WHAT TO WORK ON: All records below must be retyped exactly.

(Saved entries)
-*-*-
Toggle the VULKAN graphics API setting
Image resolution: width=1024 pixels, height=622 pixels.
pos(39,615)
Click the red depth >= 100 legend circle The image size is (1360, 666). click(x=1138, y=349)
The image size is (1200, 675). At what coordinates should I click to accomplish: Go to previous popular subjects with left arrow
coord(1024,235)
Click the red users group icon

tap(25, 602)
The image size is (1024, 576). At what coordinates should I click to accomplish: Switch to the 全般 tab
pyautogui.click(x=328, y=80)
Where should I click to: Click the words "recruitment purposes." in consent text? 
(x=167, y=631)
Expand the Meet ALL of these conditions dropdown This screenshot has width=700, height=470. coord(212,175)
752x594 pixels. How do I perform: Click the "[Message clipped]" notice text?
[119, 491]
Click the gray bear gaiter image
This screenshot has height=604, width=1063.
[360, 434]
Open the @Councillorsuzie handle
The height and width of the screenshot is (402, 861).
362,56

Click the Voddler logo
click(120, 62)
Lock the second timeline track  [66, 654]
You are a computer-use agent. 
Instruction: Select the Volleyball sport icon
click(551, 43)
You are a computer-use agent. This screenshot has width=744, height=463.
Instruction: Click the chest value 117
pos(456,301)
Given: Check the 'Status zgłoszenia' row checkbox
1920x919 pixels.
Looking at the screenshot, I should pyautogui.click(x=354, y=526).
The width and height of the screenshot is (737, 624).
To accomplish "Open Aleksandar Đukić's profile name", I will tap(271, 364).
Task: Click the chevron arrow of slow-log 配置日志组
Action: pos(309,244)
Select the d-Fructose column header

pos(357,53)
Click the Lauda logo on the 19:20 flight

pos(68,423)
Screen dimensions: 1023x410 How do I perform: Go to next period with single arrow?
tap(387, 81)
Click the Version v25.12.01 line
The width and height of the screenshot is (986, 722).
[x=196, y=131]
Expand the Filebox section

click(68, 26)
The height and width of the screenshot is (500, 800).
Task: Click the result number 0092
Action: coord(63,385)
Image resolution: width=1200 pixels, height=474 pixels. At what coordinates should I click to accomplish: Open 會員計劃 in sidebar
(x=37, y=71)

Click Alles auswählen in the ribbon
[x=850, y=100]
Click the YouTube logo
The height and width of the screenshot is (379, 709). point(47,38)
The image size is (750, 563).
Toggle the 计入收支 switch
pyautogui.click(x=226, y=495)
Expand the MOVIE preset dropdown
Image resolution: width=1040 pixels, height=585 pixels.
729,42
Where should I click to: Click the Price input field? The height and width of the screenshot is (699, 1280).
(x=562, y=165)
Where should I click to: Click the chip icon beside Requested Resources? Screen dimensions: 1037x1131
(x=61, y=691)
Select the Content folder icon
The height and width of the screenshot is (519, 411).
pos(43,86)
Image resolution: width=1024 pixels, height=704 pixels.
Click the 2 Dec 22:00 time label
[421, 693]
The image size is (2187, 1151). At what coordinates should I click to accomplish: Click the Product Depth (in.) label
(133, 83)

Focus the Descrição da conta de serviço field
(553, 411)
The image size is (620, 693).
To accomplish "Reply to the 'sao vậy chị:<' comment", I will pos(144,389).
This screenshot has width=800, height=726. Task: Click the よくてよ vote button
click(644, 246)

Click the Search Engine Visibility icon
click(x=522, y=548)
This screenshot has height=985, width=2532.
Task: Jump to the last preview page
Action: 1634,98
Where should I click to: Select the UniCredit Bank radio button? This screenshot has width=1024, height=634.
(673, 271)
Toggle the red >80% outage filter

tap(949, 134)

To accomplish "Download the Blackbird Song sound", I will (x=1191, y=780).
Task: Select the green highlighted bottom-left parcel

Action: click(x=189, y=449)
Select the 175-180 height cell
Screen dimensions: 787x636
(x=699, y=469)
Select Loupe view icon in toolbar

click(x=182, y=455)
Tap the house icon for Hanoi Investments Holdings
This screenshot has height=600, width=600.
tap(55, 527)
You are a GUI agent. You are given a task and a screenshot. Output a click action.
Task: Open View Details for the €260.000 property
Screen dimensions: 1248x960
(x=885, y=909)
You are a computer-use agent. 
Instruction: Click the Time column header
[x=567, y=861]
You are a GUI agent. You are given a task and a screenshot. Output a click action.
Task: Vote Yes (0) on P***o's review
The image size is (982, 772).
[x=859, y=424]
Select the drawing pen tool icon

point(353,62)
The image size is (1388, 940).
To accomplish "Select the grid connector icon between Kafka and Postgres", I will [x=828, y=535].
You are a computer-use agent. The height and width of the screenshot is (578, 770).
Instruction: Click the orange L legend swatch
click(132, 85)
-*-*-
WORKED SOLUTION:
Toggle the VULKAN graphics API setting
Image resolution: width=1024 pixels, height=622 pixels.
pos(39,615)
Click the red depth >= 100 legend circle The image size is (1360, 666). click(x=1138, y=349)
The image size is (1200, 675). At what coordinates should I click to accomplish: Go to previous popular subjects with left arrow
coord(1024,235)
Click the red users group icon

tap(25, 602)
The image size is (1024, 576). At what coordinates should I click to accomplish: Switch to the 全般 tab
pyautogui.click(x=328, y=80)
Where should I click to: Click the words "recruitment purposes." in consent text? 
(x=167, y=631)
Expand the Meet ALL of these conditions dropdown This screenshot has width=700, height=470. coord(212,175)
752x594 pixels. How do I perform: Click the "[Message clipped]" notice text?
[119, 491]
Click the gray bear gaiter image
This screenshot has height=604, width=1063.
[360, 434]
Open the @Councillorsuzie handle
The height and width of the screenshot is (402, 861).
362,56

Click the Voddler logo
click(120, 62)
Lock the second timeline track  [66, 654]
You are a computer-use agent. 
Instruction: Select the Volleyball sport icon
click(551, 43)
You are a computer-use agent. This screenshot has width=744, height=463.
Instruction: Click the chest value 117
pos(456,301)
Given: Check the 'Status zgłoszenia' row checkbox
1920x919 pixels.
Looking at the screenshot, I should pyautogui.click(x=354, y=526).
The width and height of the screenshot is (737, 624).
To accomplish "Open Aleksandar Đukić's profile name", I will tap(271, 364).
Task: Click the chevron arrow of slow-log 配置日志组
Action: pos(309,244)
Select the d-Fructose column header

pos(357,53)
Click the Lauda logo on the 19:20 flight

pos(68,423)
Screen dimensions: 1023x410 How do I perform: Go to next period with single arrow?
tap(387, 81)
Click the Version v25.12.01 line
The width and height of the screenshot is (986, 722).
[x=196, y=131]
Expand the Filebox section

click(68, 26)
The height and width of the screenshot is (500, 800).
Task: Click the result number 0092
Action: coord(63,385)
Image resolution: width=1200 pixels, height=474 pixels. At what coordinates should I click to accomplish: Open 會員計劃 in sidebar
(x=37, y=71)

Click Alles auswählen in the ribbon
[x=850, y=100]
Click the YouTube logo
The height and width of the screenshot is (379, 709). point(47,38)
The image size is (750, 563).
Toggle the 计入收支 switch
pyautogui.click(x=226, y=495)
Expand the MOVIE preset dropdown
Image resolution: width=1040 pixels, height=585 pixels.
729,42
Where should I click to: Click the Price input field? The height and width of the screenshot is (699, 1280).
(x=562, y=165)
Where should I click to: Click the chip icon beside Requested Resources? Screen dimensions: 1037x1131
(x=61, y=691)
Select the Content folder icon
The height and width of the screenshot is (519, 411).
pos(43,86)
Image resolution: width=1024 pixels, height=704 pixels.
Click the 2 Dec 22:00 time label
[421, 693]
The image size is (2187, 1151). At what coordinates should I click to accomplish: Click the Product Depth (in.) label
(133, 83)

Focus the Descrição da conta de serviço field
(553, 411)
The image size is (620, 693).
To accomplish "Reply to the 'sao vậy chị:<' comment", I will pos(144,389).
This screenshot has width=800, height=726. Task: Click the よくてよ vote button
click(644, 246)

Click the Search Engine Visibility icon
click(x=522, y=548)
This screenshot has height=985, width=2532.
Task: Jump to the last preview page
Action: 1634,98
Where should I click to: Select the UniCredit Bank radio button? This screenshot has width=1024, height=634.
(673, 271)
Toggle the red >80% outage filter

tap(949, 134)

To accomplish "Download the Blackbird Song sound", I will (x=1191, y=780).
Task: Select the green highlighted bottom-left parcel

Action: click(x=189, y=449)
Select the 175-180 height cell
Screen dimensions: 787x636
(x=699, y=469)
Select Loupe view icon in toolbar

click(x=182, y=455)
Tap the house icon for Hanoi Investments Holdings
This screenshot has height=600, width=600.
tap(55, 527)
You are a GUI agent. You are given a task and a screenshot. Output a click action.
Task: Open View Details for the €260.000 property
Screen dimensions: 1248x960
(x=885, y=909)
You are a computer-use agent. 
Instruction: Click the Time column header
[x=567, y=861]
You are a GUI agent. You are given a task and a screenshot. Output a click action.
Task: Vote Yes (0) on P***o's review
The image size is (982, 772).
[x=859, y=424]
Select the drawing pen tool icon

point(353,62)
The image size is (1388, 940).
To accomplish "Select the grid connector icon between Kafka and Postgres", I will [x=828, y=535].
You are a computer-use agent. The height and width of the screenshot is (578, 770).
Instruction: Click the orange L legend swatch
click(132, 85)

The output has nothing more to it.